**PROBLEM REQUIREMENTS**
Can you quote the items that begin with the line containing "Task: Click the message field for Emma Bush" and end with the line containing "will click(1015, 715).", including both of those lines?

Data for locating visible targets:

__________

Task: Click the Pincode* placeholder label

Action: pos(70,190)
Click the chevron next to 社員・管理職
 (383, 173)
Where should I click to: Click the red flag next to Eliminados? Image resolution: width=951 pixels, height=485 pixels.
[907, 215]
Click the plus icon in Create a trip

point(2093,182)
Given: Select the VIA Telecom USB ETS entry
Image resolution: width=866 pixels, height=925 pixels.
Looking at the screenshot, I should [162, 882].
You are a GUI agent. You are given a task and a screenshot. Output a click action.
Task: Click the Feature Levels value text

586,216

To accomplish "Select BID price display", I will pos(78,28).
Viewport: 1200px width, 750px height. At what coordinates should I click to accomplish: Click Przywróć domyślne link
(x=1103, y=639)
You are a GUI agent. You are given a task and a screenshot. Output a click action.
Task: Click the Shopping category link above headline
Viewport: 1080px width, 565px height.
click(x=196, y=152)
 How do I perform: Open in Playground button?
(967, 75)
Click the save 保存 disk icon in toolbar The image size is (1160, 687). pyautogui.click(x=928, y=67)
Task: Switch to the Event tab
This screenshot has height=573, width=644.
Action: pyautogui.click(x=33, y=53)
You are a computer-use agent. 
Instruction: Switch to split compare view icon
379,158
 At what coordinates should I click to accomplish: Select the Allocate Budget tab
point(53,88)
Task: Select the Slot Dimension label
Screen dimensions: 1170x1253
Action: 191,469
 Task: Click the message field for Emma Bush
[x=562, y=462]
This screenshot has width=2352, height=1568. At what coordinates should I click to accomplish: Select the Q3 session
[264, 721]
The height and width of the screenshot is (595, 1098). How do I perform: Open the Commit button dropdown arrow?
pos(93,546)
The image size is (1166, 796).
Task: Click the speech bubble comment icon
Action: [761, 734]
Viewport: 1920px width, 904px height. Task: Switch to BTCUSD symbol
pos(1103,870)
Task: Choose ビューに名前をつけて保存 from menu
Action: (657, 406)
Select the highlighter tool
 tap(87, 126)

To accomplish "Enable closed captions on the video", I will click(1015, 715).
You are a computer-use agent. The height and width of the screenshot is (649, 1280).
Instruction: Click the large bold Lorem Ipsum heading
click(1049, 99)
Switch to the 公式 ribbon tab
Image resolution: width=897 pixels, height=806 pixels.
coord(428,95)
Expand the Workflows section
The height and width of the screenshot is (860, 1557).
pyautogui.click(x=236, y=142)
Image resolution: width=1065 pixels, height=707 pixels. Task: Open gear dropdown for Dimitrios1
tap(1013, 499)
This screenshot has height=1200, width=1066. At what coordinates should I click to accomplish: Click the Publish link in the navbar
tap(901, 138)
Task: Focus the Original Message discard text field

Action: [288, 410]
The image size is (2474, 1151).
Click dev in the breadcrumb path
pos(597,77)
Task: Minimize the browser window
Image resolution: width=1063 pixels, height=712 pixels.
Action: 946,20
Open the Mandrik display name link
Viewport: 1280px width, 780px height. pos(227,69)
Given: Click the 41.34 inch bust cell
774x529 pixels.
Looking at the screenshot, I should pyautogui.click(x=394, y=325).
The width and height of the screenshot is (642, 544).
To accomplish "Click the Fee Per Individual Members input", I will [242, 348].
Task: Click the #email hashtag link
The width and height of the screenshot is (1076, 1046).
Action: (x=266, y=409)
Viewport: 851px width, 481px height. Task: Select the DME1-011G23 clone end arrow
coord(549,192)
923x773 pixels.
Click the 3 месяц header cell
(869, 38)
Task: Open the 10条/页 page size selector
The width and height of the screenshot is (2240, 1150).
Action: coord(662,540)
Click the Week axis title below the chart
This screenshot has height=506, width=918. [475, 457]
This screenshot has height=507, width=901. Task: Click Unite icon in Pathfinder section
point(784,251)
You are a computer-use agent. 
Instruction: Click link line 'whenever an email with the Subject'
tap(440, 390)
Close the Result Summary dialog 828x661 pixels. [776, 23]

__________

**WRITTEN RESPONSE**
 Task: Click the message field for Emma Bush
[x=562, y=462]
This screenshot has width=2352, height=1568. At what coordinates should I click to accomplish: Select the Q3 session
[264, 721]
The height and width of the screenshot is (595, 1098). How do I perform: Open the Commit button dropdown arrow?
pos(93,546)
The image size is (1166, 796).
Task: Click the speech bubble comment icon
Action: [761, 734]
Viewport: 1920px width, 904px height. Task: Switch to BTCUSD symbol
pos(1103,870)
Task: Choose ビューに名前をつけて保存 from menu
Action: (657, 406)
Select the highlighter tool
 tap(87, 126)

To accomplish "Enable closed captions on the video", I will click(1015, 715).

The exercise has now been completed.